Love and Wisdom

Just two of the things you might find in Firenze

Dear Daughters,

During the run-up to Valentine’s Day, I saw a quote on Twitter from one of my intellectual heroes, Umberto Eco. Until his death a few years ago, Eco was an influential Italian scholar who helped pioneer the field of interpretive semiotics—a way to study language and other sign systems—even as he wrote best-selling novels. (Basically, he wrote heady intellectual stuff with the skill of a novelist even as he wrote novels filled with heady intellectual stuff.)

The quote was a simple one, drawn from Eco’s novel, The Name of the Rose. It goes like this: “Love is wiser than wisdom.”

As soon as I saw it, I wanted to recast it as part of a larger sequence, a mashup from Eco and me that would go like this: “Love is wiser than wisdom. Wisdom knows more than knowledge. Knowledge counts more than data.”

The point of this sequence, of course, is that each higher-order item transcends and makes sense of the lower-order one. Data without knowledge is just a pile of numbers. Knowledge without wisdom is just a list of facts. And wisdom without love is … well, pointless.

I suppose most people who think about such things would nod along readily enough with the first two claims: You need knowledge to structure data and wisdom to make sense of knowledge. But the point about wisdom and love—Eco’s original point—may feel a bit less straightforward. “What’s love got to do with it?” you might ask (catching the Tina Turner reference because your parents raised you well).

The answer is probably better left to the novelists among us than to the heady intellectuals. After all, as a wise old wizard once told a noble hobbit, “even the very wise cannot see all ends.” But love—and here I mean the big sort of love, the deep-magic stuff that animates the better angels of our natures and forever fascinates novelists, poets, and preachers alike—love like that is what enables wisdom.

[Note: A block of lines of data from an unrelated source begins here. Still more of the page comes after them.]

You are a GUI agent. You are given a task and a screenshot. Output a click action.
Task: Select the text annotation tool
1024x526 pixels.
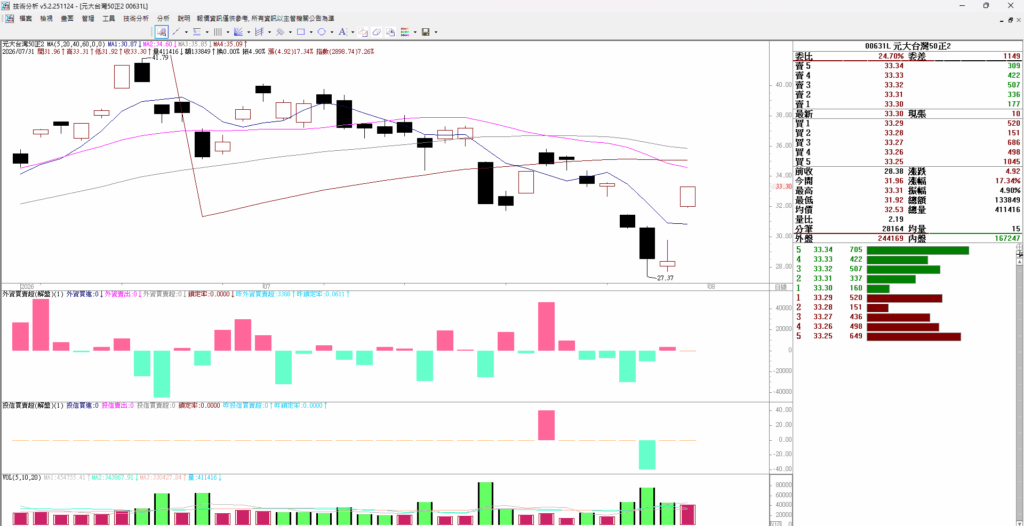343,31
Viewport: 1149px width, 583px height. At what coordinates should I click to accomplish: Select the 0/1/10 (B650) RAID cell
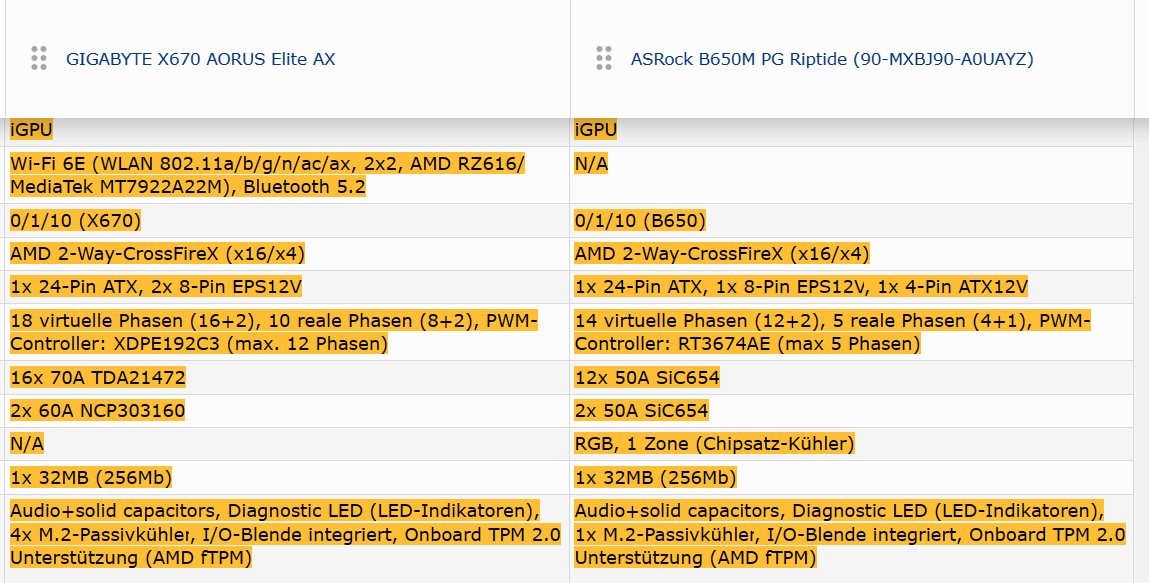[640, 221]
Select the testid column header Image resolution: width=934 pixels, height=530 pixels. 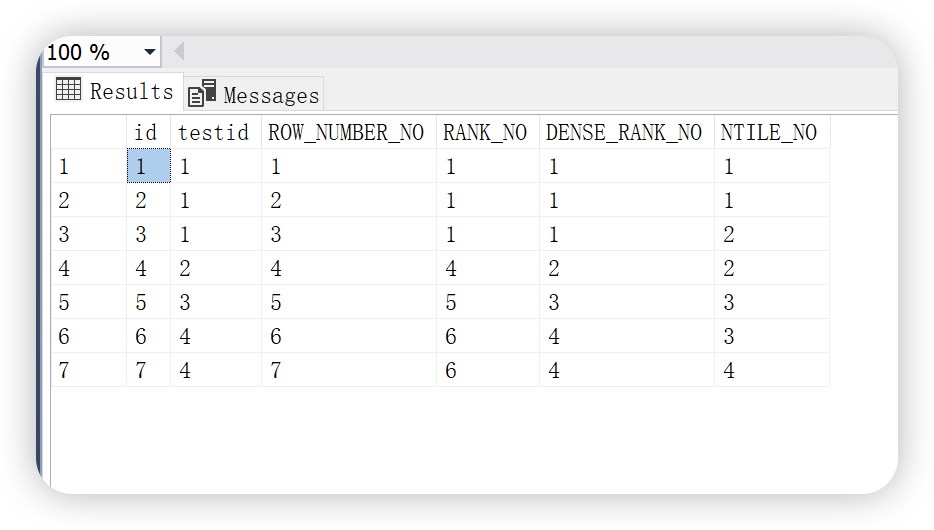(x=216, y=132)
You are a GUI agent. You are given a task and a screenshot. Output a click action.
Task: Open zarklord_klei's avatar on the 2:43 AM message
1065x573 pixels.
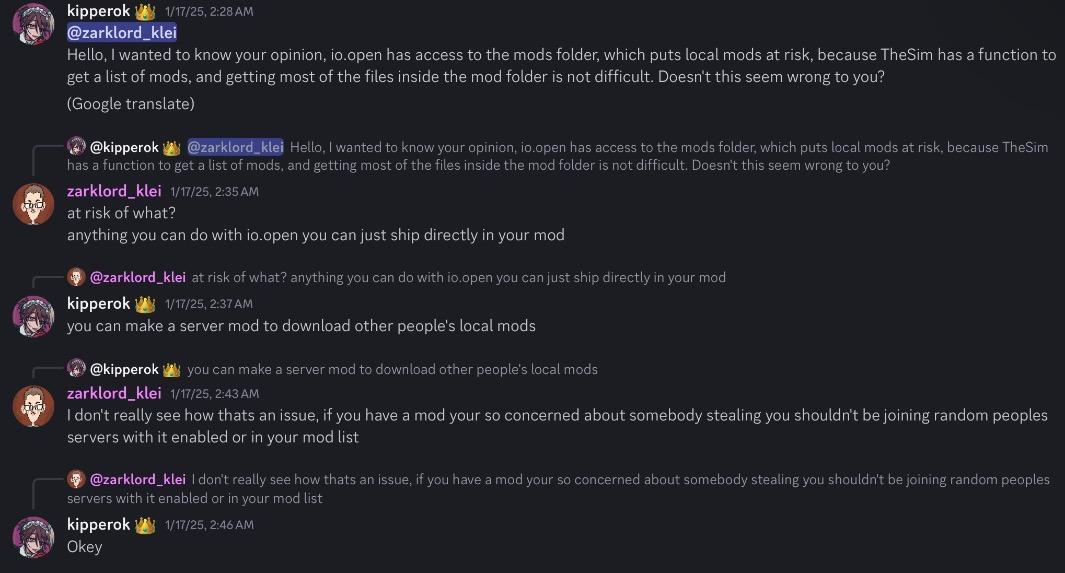click(x=33, y=405)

Such love provides the higher purpose—the direction, the telos—without which would-be wisdom amounts to little more than cleverness or savvy. And wisdom needs that higher purpose in roughly the same way that knowledge needs to be embedded in a broader understanding (wisdom) in order to be more than a rather trivial list of facts. Wisdom is a powerful tool, but it isn’t a destination or even a direction. It’s still a means as opposed to an end.

That’s why, when it comes to finding the answers to life’s hardest questions, wisdom can’t always help but love always can. On the journey that is life, wisdom is a tool you need to steer your ship successfully. But love is both the course you want to take and the source of the wind you want to have filling your sails.

Love is wiser than wisdom. Going any other way, or getting carried away by any other force, will get you nowhere fast. That would obviously be unwise.